Hay que darle de beber agua repitió Nejludov.
El oficial lanzó igualmente sobre él una mirada severa, pero no dijo palabra. Cuando el portero volvió con un cubo de agua, el oficial dio orden al guardia de hacer beber al preso. Él subordinado levantó de nuevo la cabeza del pobre diablo y se empeñó en verterle agua en la boca; pero el moribundo se resistía a tragarla, y el agua se le derramó sobre la barba, inundando su camisa y su capote impregnados de polvo.
¡Échale el cubo por la cabeza! ordenó el oficial.
El agente le quitó el gorro al deportado y vació toda el agua del cubo sobre su calvo cráneo, rodeado de rojizos cabellos rizados.
Los ojos del infeliz se abrieron de par en par, como dilatados por el espanto, pero su cuerpo permaneció inerte. Él agua, manchada de polvo, corría por su rostro; penosos suspiros continuaban saliendo de sus labios, y todo el cuerpo se le estremecía.
¿Y éste? ¡Tomadlo! gritó el oficial, señalando al cochero de Nejludov. ¡Vamos, tú, ven aquí!
No estoy libre respondió el cochero con aire de disgusto, sin levantar los ojos.
¡Vamos!, ¿por qué os quedáis parados? ¡Transportadlo!
El agente de policía, el portero y el soldado levantaron al moribundo, lo metieron en el coche y lo instalaron en los cojines. Pero no le era posible mantenerse sentado; la cabeza se le cayó hacia atrás y el cuerpo resbaló del asiento.
¡Que lo tiendan! ordenó el oficial.
No se preocupe usted, yo lo llevaré así declaró el guardia.
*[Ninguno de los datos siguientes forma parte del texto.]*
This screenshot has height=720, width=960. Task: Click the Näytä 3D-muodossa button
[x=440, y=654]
Se sentó en el coche y agarró al preso por debajo de los brazos mientras el soldado le levantaba los pies calzados con botas de fieltro y se los colocaba detrás del asiento.
El oficial divisó sobre el pavimento el gorro del deportado; lo recogió y cubrió con él la cabeza mojada y caída.
¡En marcha! ordenó.
El cochero se volvió con malhumor, agachó la cabeza y giró las riendas en dirección al cuartelillo de policía. En el coche, el agente trataba en vano de enderezar la cabeza del detenido, que inmediatamente volvía a caer sobre el hombro. El soldado le colocaba bien las piernas, sin dejar de caminar al lado del vehículo. Nejludov, a pie, seguía detrás del coche.